Göktas O, Hiepe F, Paschen C
Klinik und Poliklinik für Hals-Nasen-Ohrenheilkunde der Charité, Universitätsklinikum der Humboldt-Universität zu Berlin.
Laryngorhinootologie. 2004 Mar;83(3):180-4. doi: 10.1055/s-2004-814308.
Wegener's granulomatosis (WG) is a granulomatous inflammation involving the upper and lower respiratory tract and necrotizing vasculitis affecting small to medium-sized vessels. In contrast to a generalised WG with glomerulonephritis initial or isolated forms of the upper respiratory tract may be a diagnostic challenge.
We report the case of a 33 year old man with clinical signs of a limited WG exhibiting an imminent irreversible hearing loss, negative PR3-ANCA (anti neutrophil cytoplasmic antibodies with proteinase 3 as target) in serum and an ambiguous histology.
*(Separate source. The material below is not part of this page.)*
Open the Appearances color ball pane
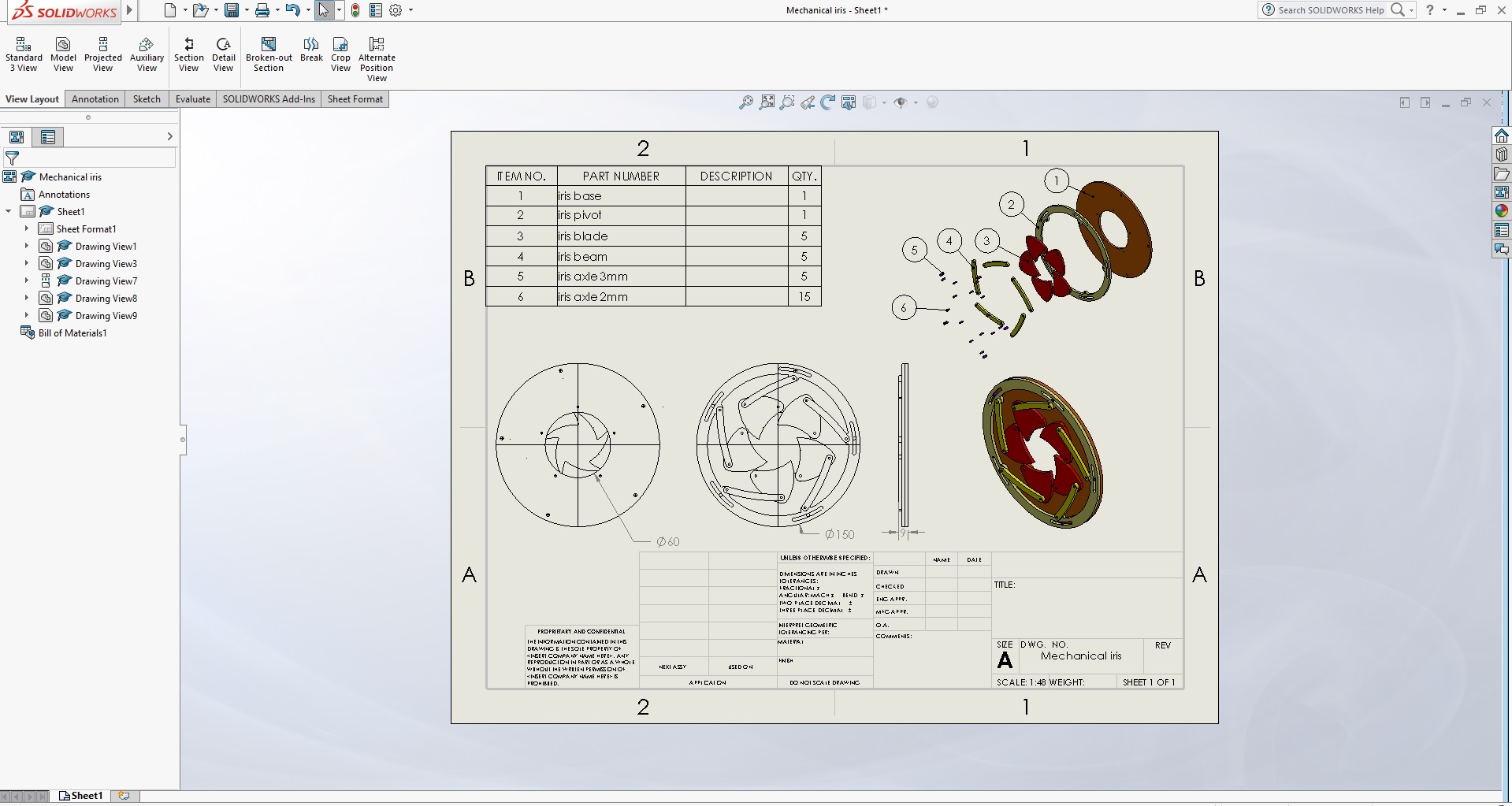Viewport: 1512px width, 806px height. [1502, 211]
In case of a chronic otitis media and rhinitis as well as signs of a labyrinthine deafness a limited form of a WG has to be taken into account, even with an ambiguous histology and negative PR3-ANCA. This diagnosis is supported by high inflammation parameters, e. g. ESR and CRP, exclusion of infectious cause and response to corticosteroids. A quick therapeutic intervention with corticosteroids and cyclophosphamide is required in order to interrupt the vasculitis of the inner ear with consequential deafness.